### 素材を読み解く
(1) 『ビリー・エリオット』の舞台評で、写真の説明文に出てくる人名をすべて挙げること。
(2) 『ビリー・エリオット』の舞台評を、終わっているところから書き継いでください。

### ページ本文
========

バレエコンクールでの入賞経験多数という利田太一は、手足が長く、動きがしなやか。バック転といったアクロバティックな技を披露する際もエレガンスを感じさせる。12歳にして、共演者との芝居のやりとりも楽しんでおり、舞台が進むにつれ演技がどんどんパワーアップ。劇場空間とは「観る/観られる」関係で成立する場であることを身をもって体感しているのではないだろうか。観客に「見せる」ということをよくわかった上で踊っているから、観ていて実に楽しい。ビリー少年が踊りの才能のきらめきを初めて発揮し、師となるウィルキンソン先生を驚かせるシーンも、客席にあってはっと心動かされるものがあった。一幕ラストを飾る「Angry Dance(怒りのダンス)」のナンバーにおいても、心情の爆発を踊りで表現するのがうまい。踊っているときどんな気持ちか…と問われて答えるセリフ、「うまく言えません」が自身のありのままの心を示しており、その言葉で始まる「Electricity(電気のように)」のナンバーでは、踊ることに対する自分の感情を歌詞に率直に乗せて歌い、無我の境地で踊りに没入していたのが非常に印象的だった(9月14日17時半の部観劇)。

『ビリー・エリオット』舞台写真。左:阿知波悟美、右:利田太一(撮影:田中亜紀)

『ビリー・エリオット』舞台写真。左:阿知波悟美、右:利田太一(撮影:田中亜紀)


『ビリー・エリオット』舞台写真。左:利田太一、右:安蘭けい(撮影:田中亜紀)

『ビリー・エリオット』舞台写真。左:利田太一、右:安蘭けい(撮影:田中亜紀)

========

### 収集データ

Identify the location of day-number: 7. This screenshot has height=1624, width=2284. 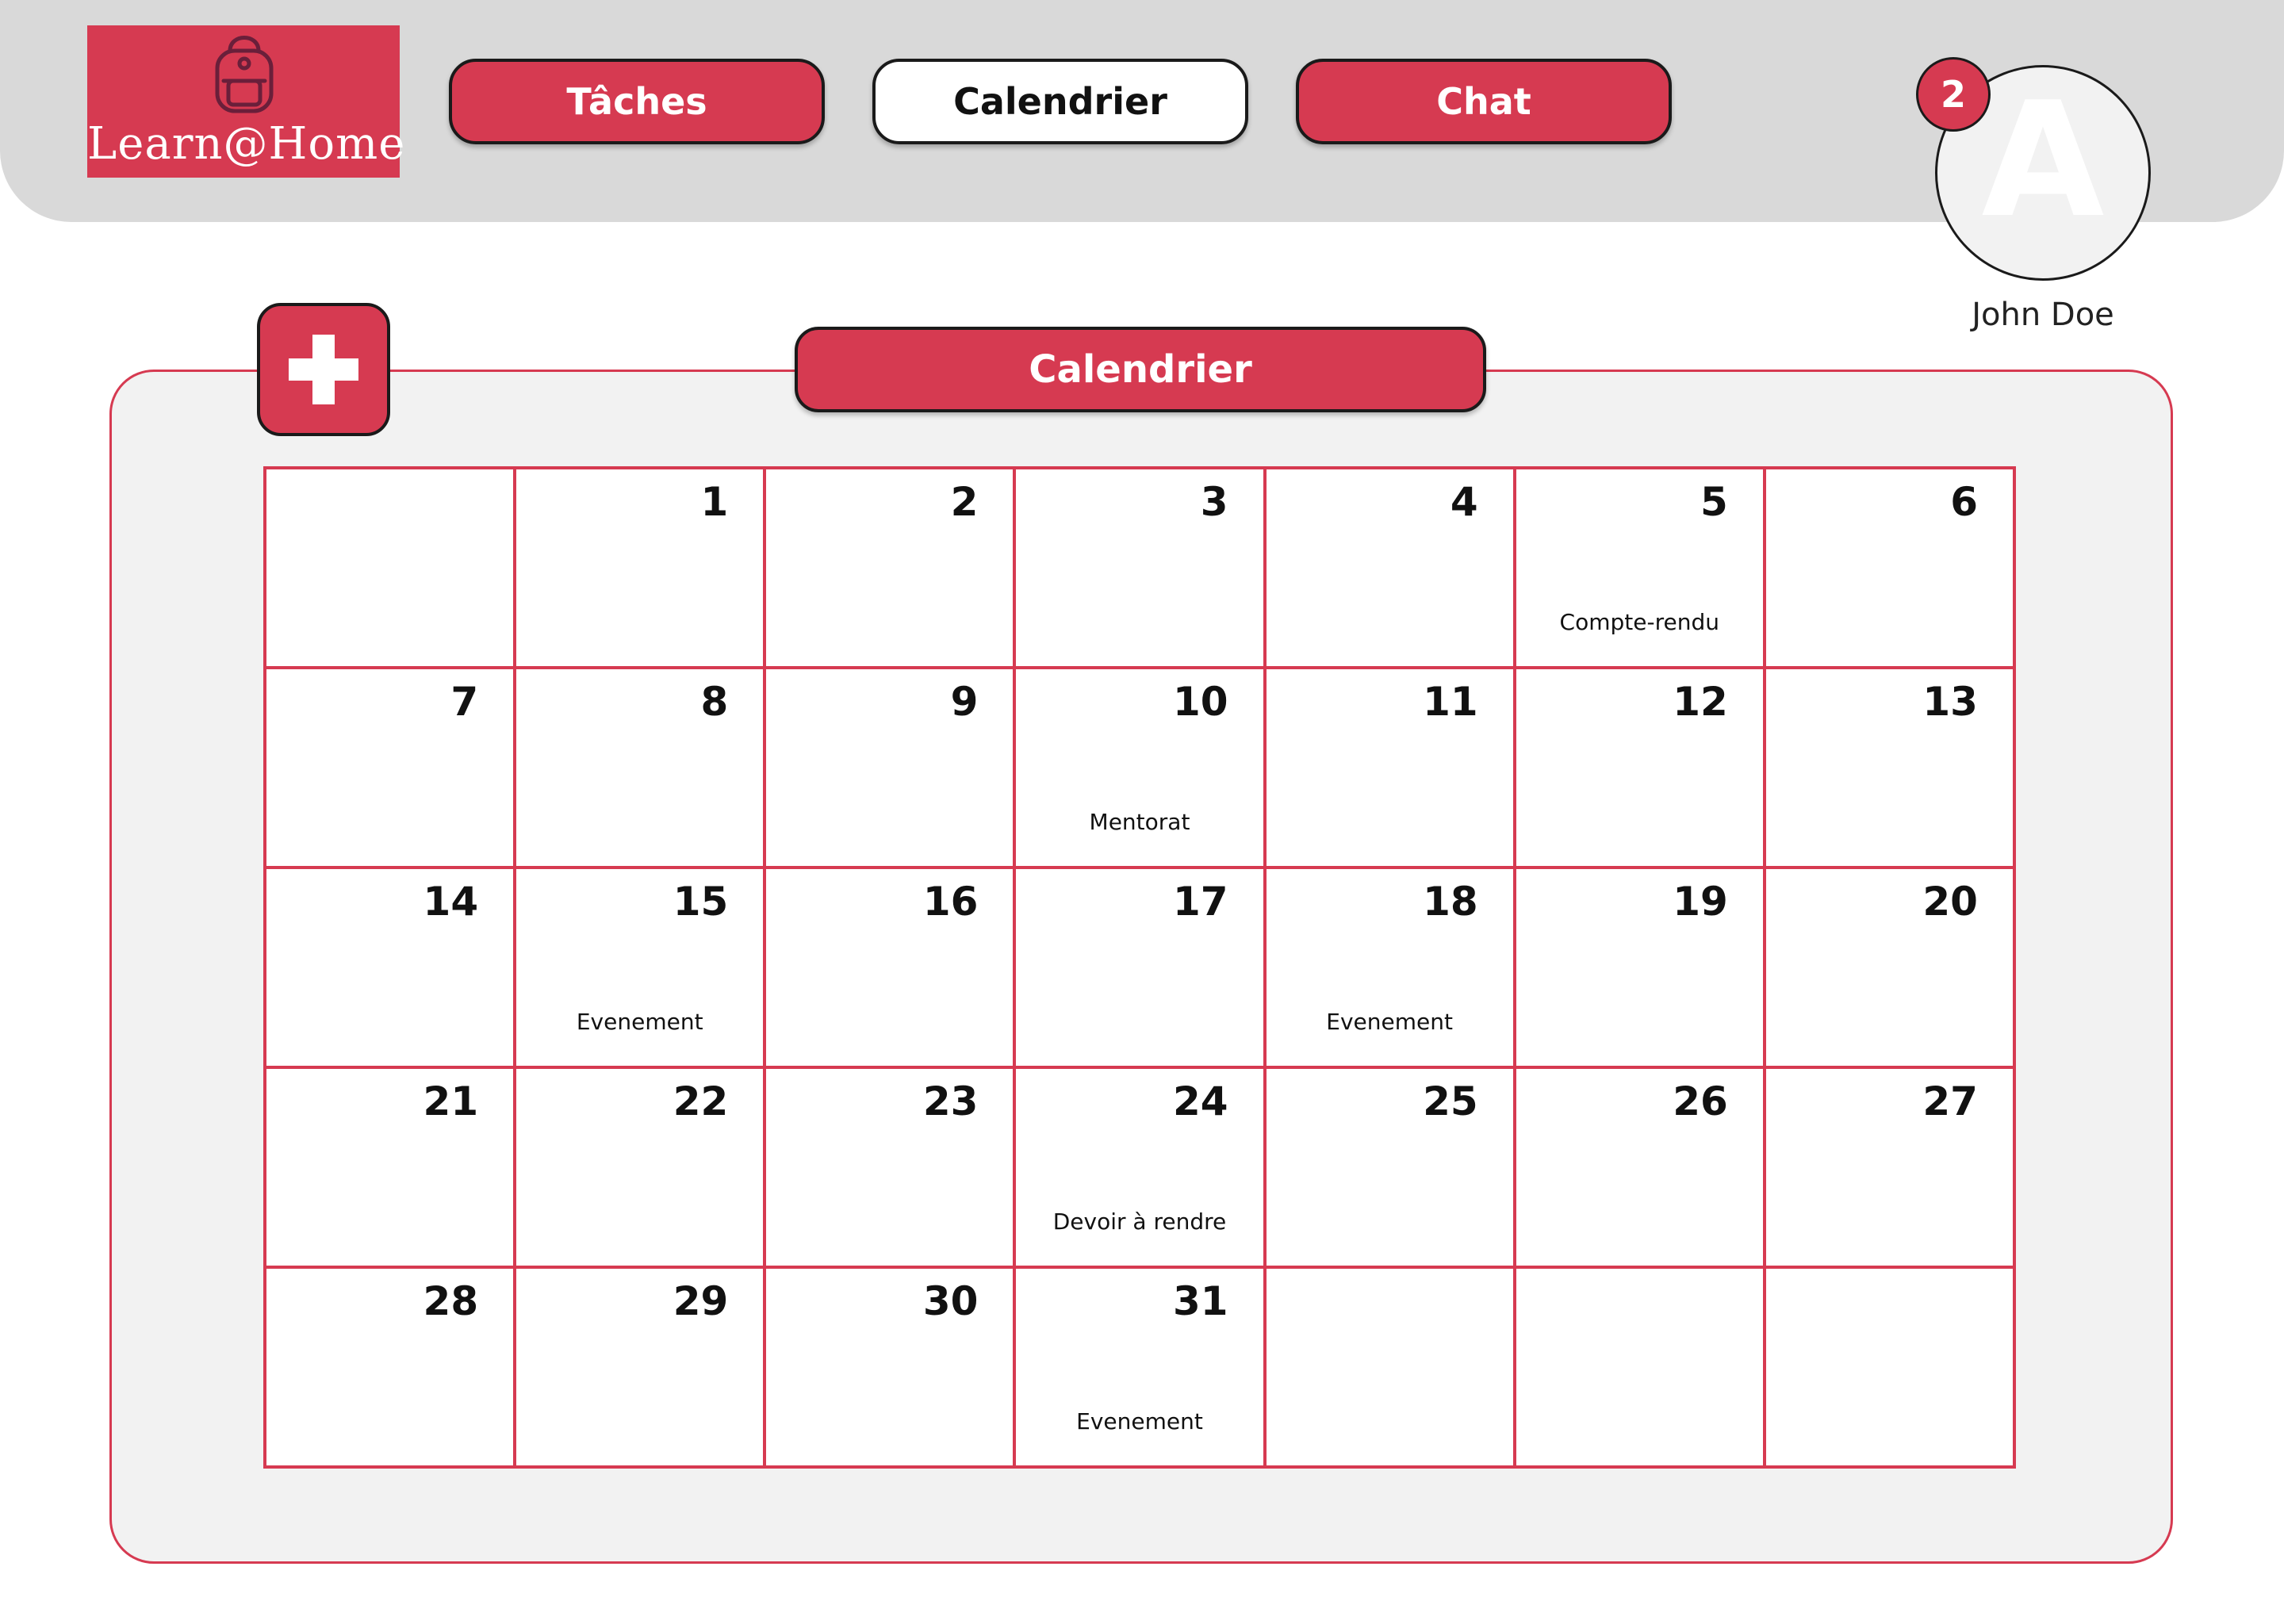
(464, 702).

========

### 課題の解答
(1) 阿知波悟美、利田太一、安蘭けい、田中亜紀

(2)
ボーイソプラノユニットのメンバーとしても活躍する中村海琉は、芝居が巧い。11歳にして、…これ、アドリブなんじゃあ…と思わせる余裕があり、相手の反応も十二分に楽しんでいる。人のセリフに反応して返すセリフが、ときにドキッとするほど新鮮。幕開きの姿もどことなく哀愁がただよい、幼くして母を失ったビリー少年のさみしさをしっかり表現していく。演技に確かな芯が通っており、習った通りに演じるのではなく、自分はこう演じたいという強い意思を感じさせる。タップも得意で、一幕ラストの「Angry Dance(怒りのダンス)」では、思い爆発、魂の咆哮! このシーンにおいて、作中、ストライキをする炭鉱夫たちの怒りが頂点に達するのだが、その象徴としてビリー少年が怒りをほとばしらせて踊るという、作品全体における意味合いがダンスで感じられるのがいい。身も心も、ビリーと共に踊り出したくなる! 「Electricity(電気のように)」の歌唱では、歌声に説得力がある。彼もまた、客席から観られれば観られるほどめきめき伸びるタイプで、この若さにしてパフォーマーとしての業すら感じさせた(9月17日12時の部観劇)。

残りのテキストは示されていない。